Based on these consideration, the 18-gene death from cancer SNMs' signature has been identified that segregates patients with decreased survival probability and increased likelihood of death from cancer FIGS. 5A-5D. Detection of somatic non-silent mutations in each of these eighteen genes isolated from tumor samples appears associated with poor long-term prognosis of cancer patients compared with patients whose tumors do not have somatic non-silent mutations of these genes FIGS. 5A-5D. Significantly, it has been observed that ˜70% of all cancer death events occurred in the poor prognosis patients' sub-group defined by the 18-gene death from cancer mutations' signature, whereas TP53 mutations signature alone captured less than 50% of death events FIGS. 5A-5D. The eighteen genes comprising the death from cancer SNMs' signature represent human genes in which the presence of somatic non-silent mutations were detected in a single pan-cancer dataset of 7,509 tumor samples across all TCGA cohorts and confirmed during the follow-up analyses of 9 pan-cancer datasets ranging from 1,934 to 8,272 tumor samples, provided that a requirement is met that the presence of these mutations in tumors is associated with significantly increased likelihood of death from cancer defined by the Kaplan-Meier survival analysis (see below). Notably, when the additional nine significant SNMs genes were included in the Kaplan-Meier survival analyses, the classification power of the SNM signature appears to increase only marginally FIGS. 5A-5D.

Cancer survival likelihood classification performance of the SNMs genes was confirmed using several additional analyses (FIGS. 13A and 13B). In these analyses only patients with the complete clinical records of the follow-up survival data were included. Comparisons of the Kaplan-Meier survival analyses of 7,258 cancer patients with and without SNMs in their tumors demonstrate that cancer patients whose tumors harbor at least three SNMs genes manifested the shortest median survival (1,438 days), compared with patients with two SNMs genes (median survival 1,725 days) or patients with just one SNMs gene (median survival 1,944 days). Cancer patients without SNMs genes in their tumors had the longest median survival time (4,068 days). When 7,258 cancer patients were stratified into three sub-groups of identical size (n=2,419) after sorting in the ascending order of their survival time, 63.4% of patients with the median survival of 360 days had the SNMs genes in their tumors, whereas 58.5% and 51.8% of cancer patients with the median survival of 869 days and 4,222 days had the SNMs genes in their tumors, respectively (FIG. 13A). Visualization of mutations' fingerprints of genes harboring the SNMs signatures of death from cancer phenotypes revealed that these genes isolated from clinical tumor samples appear “littered” with mutations, a vast majority of which is represented by the SNMs (FIG. 13B).
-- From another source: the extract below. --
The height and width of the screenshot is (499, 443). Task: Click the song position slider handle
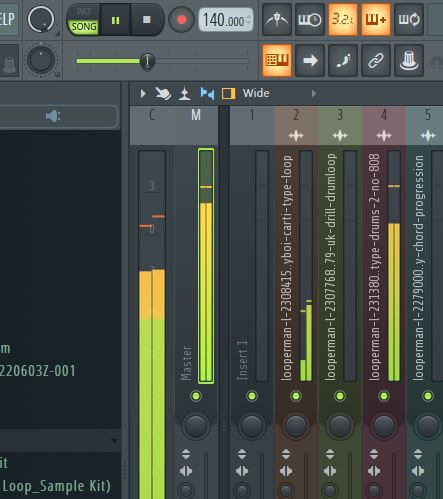click(147, 61)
Interestingly, 11 of 18 (61%) death from cancer SNMs' signature genes are located near fifteen human-specific NANOG-binding sites [3], suggesting that these genes may represent genetic elements of the NANOG-regulatory network in the hESC. The placement of 15 human-specific NANOG-binding sites near 11 death from cancer SNMs' signature genes is significantly higher than could be expected by chance alone (p=9.95E-05; hypergeometric distribution test). This is in contrast to other human-specific transcription factor binding sites (CTCF; POU5F1; RNAPII), none of which manifest the significant placement enrichment near death from cancer SNMs' signature genes (data not shown). Notably, the changes of gene copy numbers of all of these 18 genes seem associated with poor long term survival of cancer patients (FIGS. 14A-14D), thus confirming the potential diagnostic and prognostic values of this gene panel using independent analytical end points for detection of gene-specific genetic alterations.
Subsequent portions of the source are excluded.